(Dataset records)

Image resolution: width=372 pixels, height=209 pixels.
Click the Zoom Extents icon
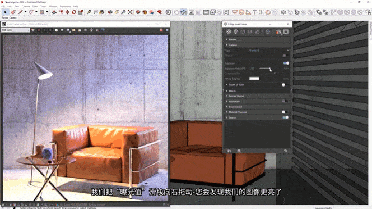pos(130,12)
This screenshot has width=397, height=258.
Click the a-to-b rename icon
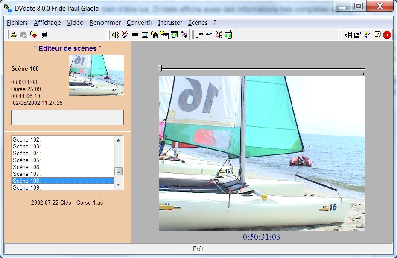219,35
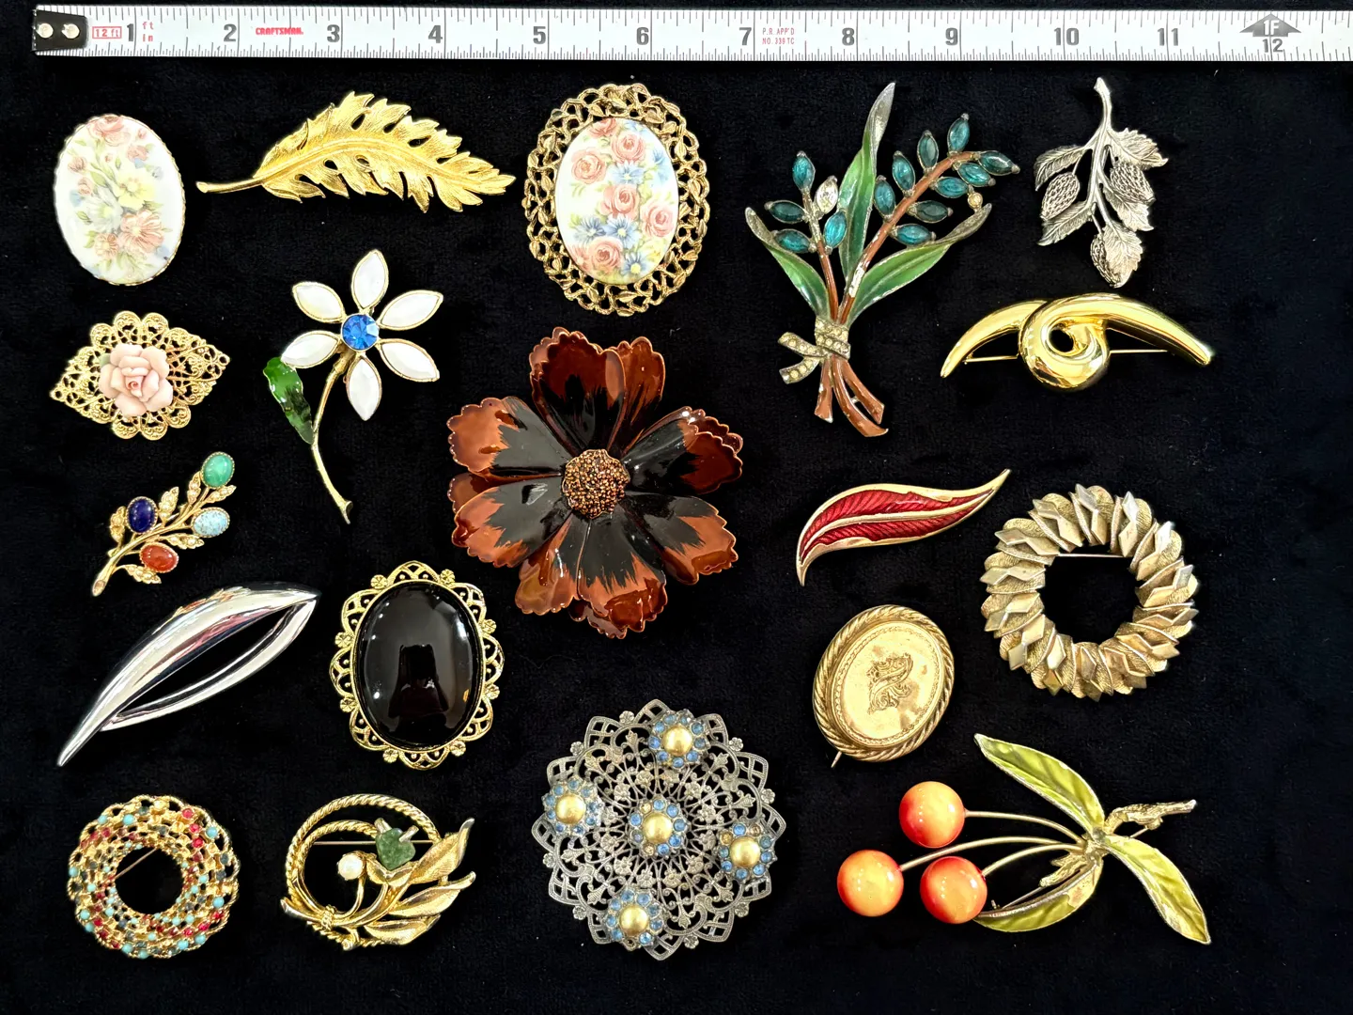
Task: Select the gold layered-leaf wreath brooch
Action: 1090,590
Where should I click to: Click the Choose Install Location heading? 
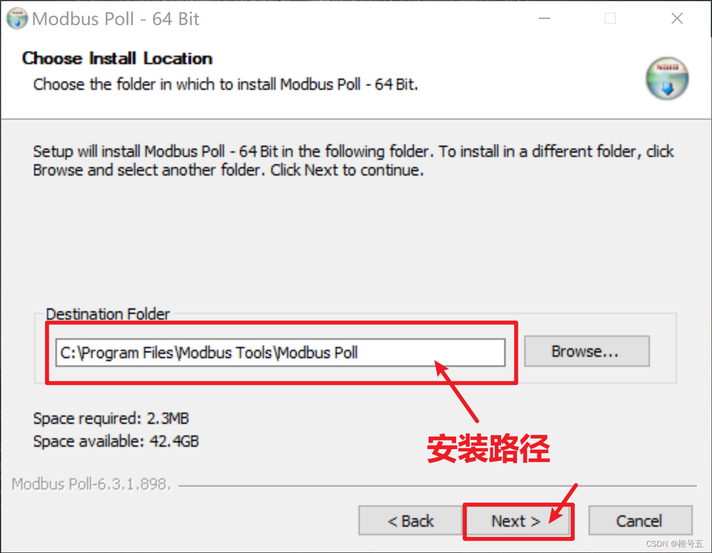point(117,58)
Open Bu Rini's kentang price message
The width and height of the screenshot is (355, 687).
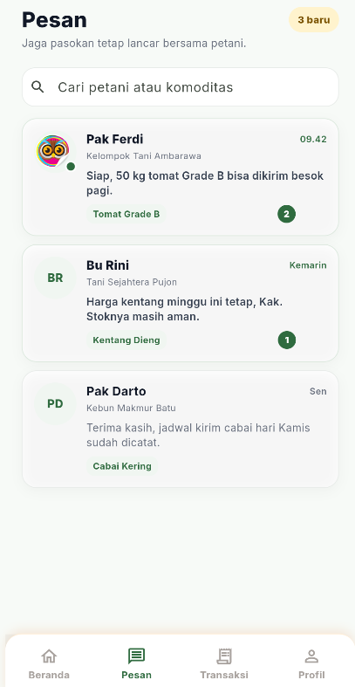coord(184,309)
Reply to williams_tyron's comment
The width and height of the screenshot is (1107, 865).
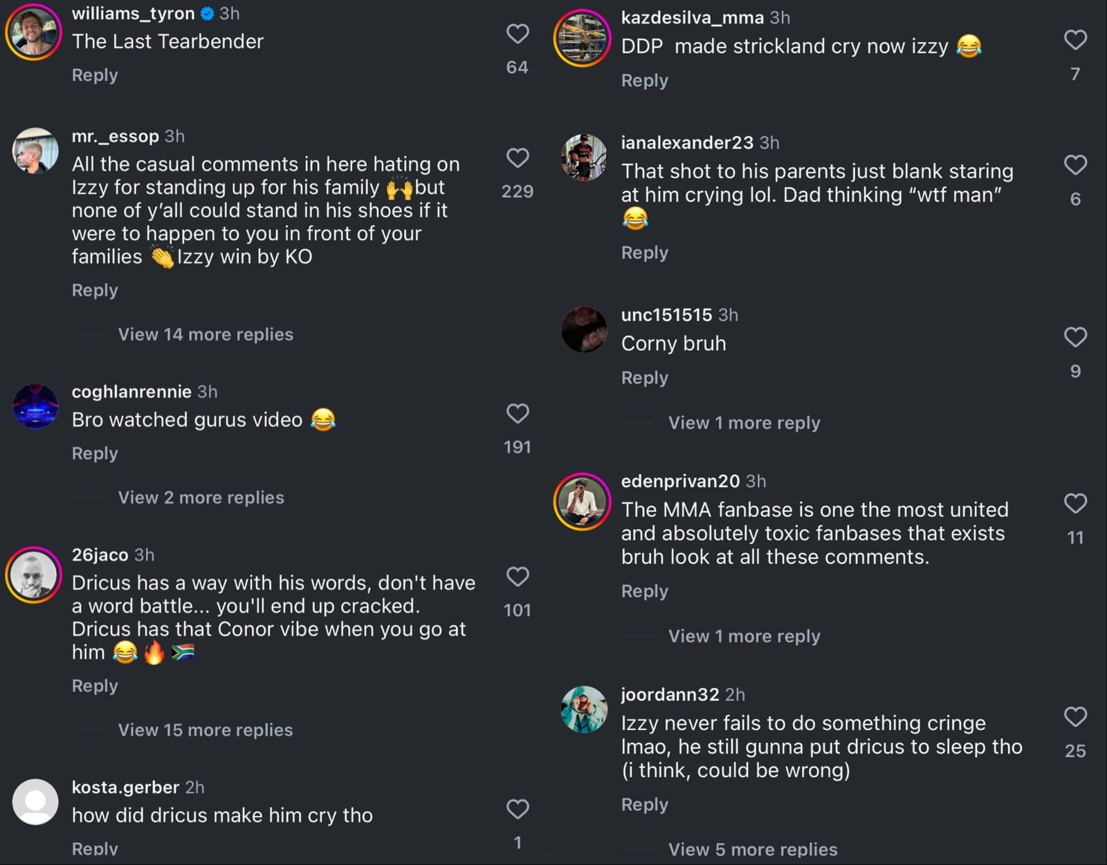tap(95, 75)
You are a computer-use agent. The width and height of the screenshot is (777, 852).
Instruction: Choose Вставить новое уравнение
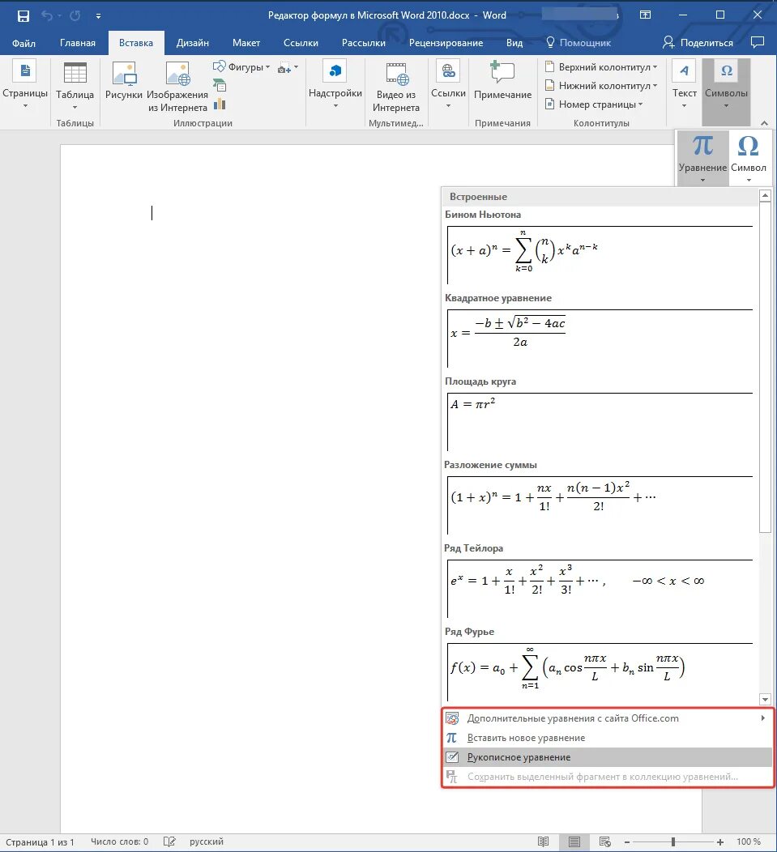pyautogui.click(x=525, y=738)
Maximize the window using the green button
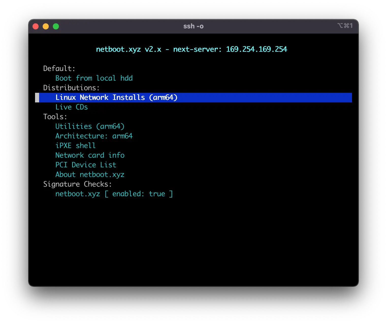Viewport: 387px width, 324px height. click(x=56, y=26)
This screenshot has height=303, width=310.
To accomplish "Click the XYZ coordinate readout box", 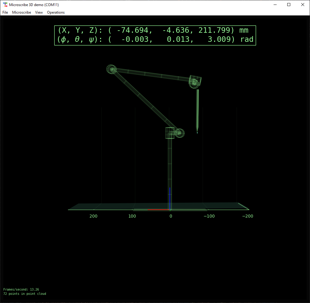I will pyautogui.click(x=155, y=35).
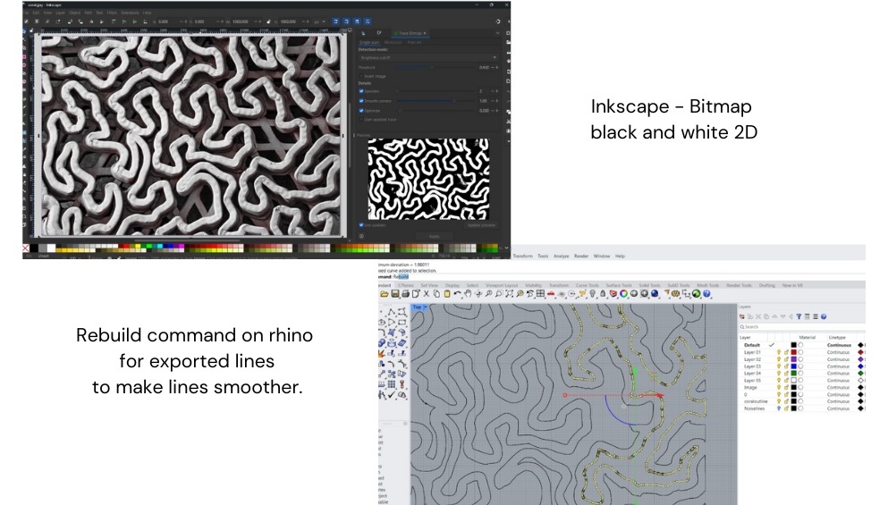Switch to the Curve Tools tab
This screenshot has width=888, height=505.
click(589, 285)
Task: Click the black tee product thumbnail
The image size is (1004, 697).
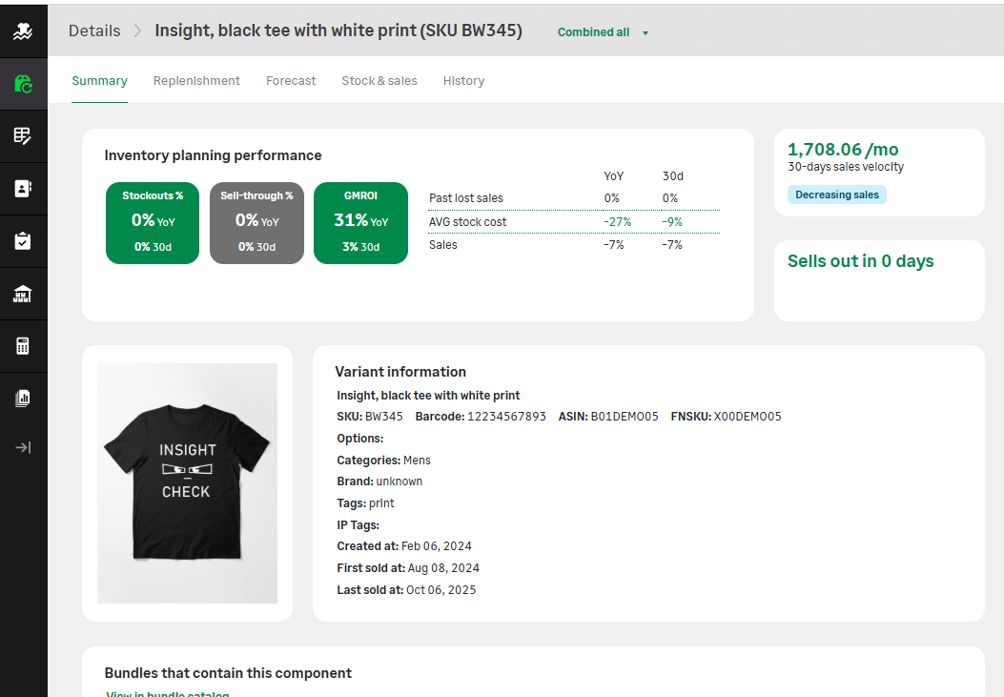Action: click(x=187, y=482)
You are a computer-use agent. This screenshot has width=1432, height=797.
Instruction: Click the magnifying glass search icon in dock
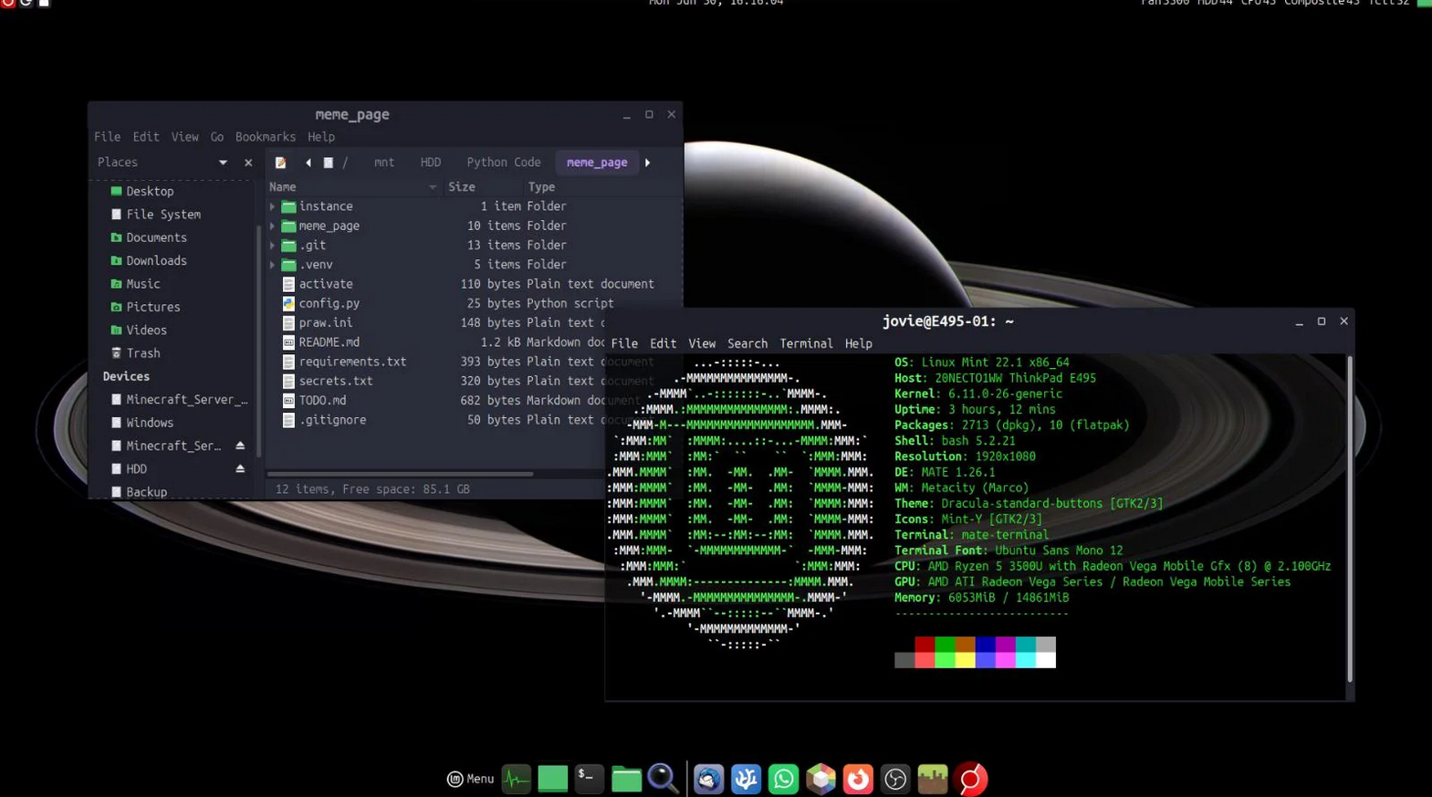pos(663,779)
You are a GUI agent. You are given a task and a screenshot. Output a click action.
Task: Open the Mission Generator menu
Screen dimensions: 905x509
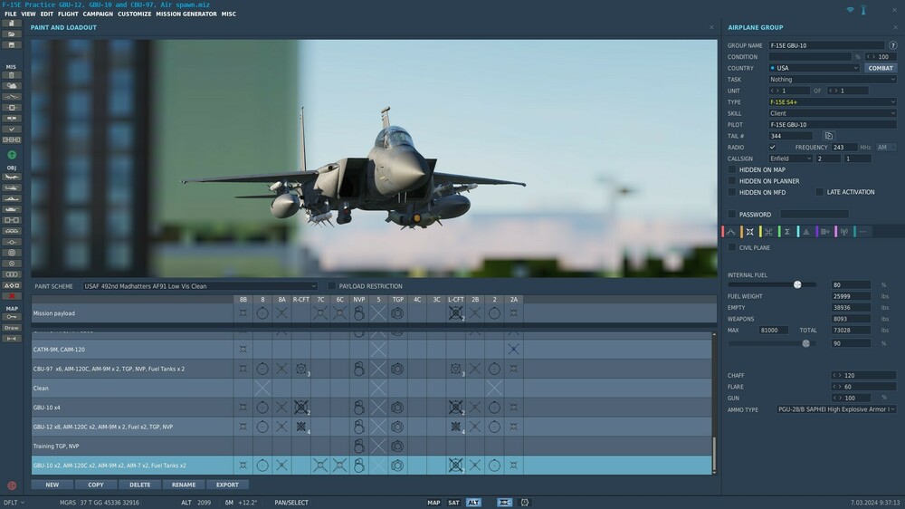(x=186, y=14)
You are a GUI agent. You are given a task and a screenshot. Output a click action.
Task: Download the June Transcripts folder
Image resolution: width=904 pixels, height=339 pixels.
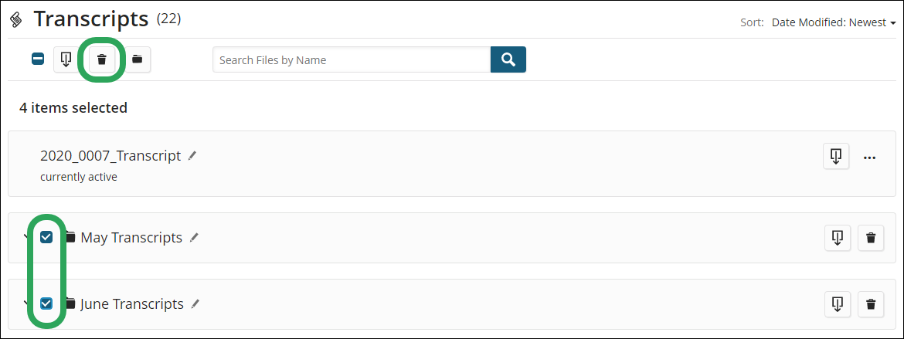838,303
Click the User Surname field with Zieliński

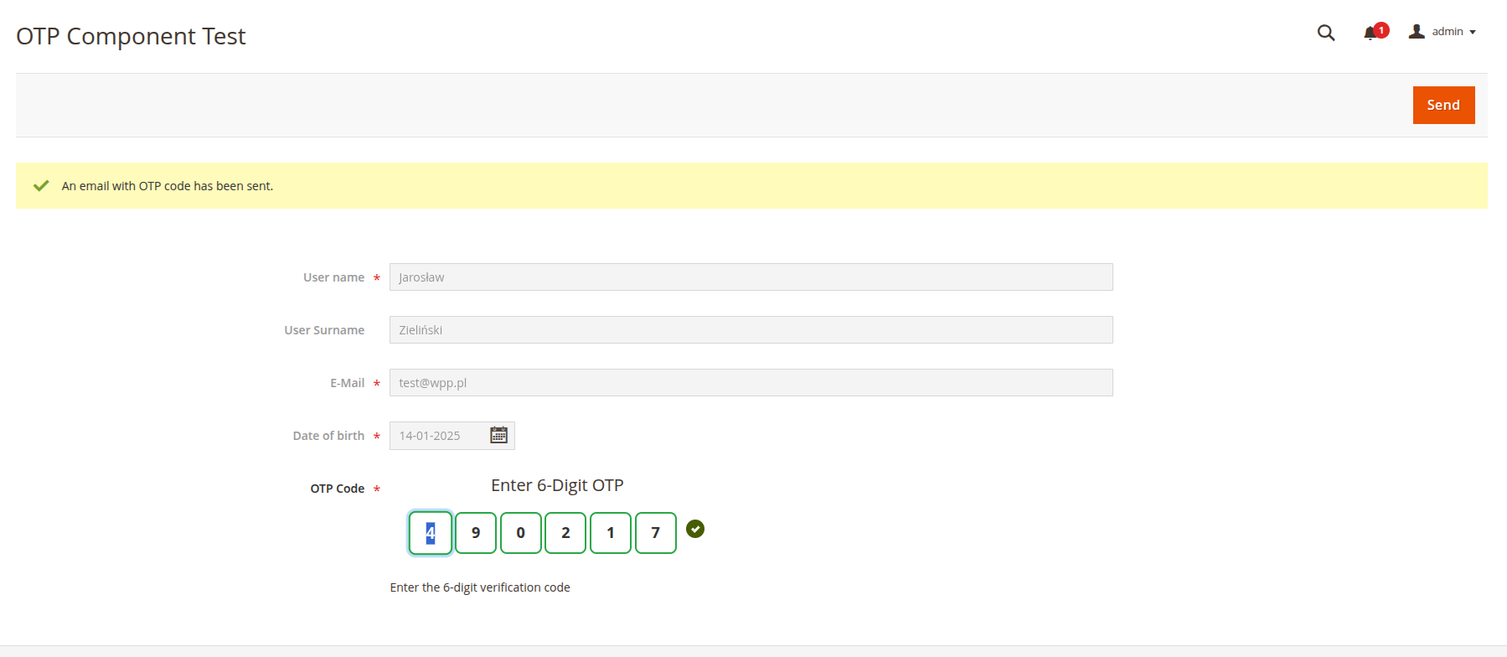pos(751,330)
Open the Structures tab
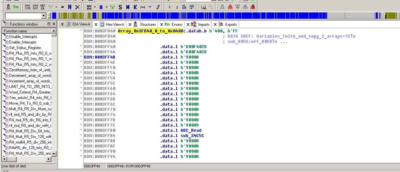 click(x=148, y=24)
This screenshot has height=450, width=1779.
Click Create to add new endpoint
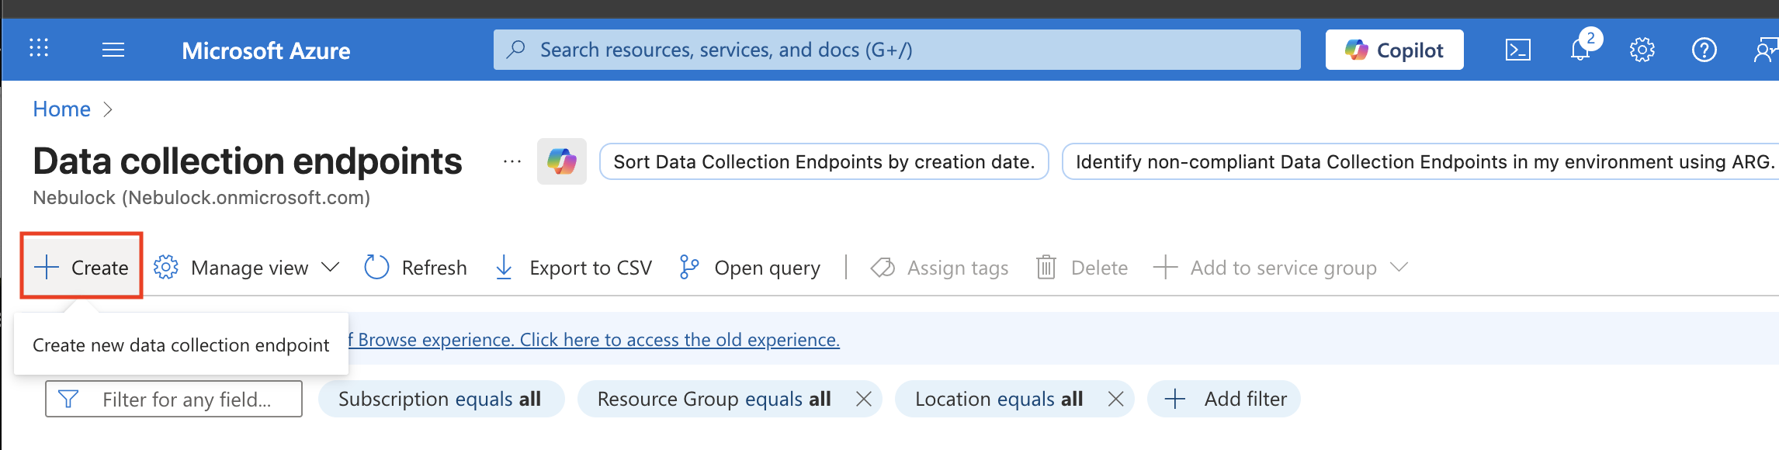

(End Dataset records)

> Task directions
Make an exact copy of the lines above, starting at the line that contains "Open the Structures tab" and running through the final line of the entries. Omit the pictures.

> Answer space
Open the Structures tab
 click(x=148, y=24)
This screenshot has height=450, width=1779.
Click Create to add new endpoint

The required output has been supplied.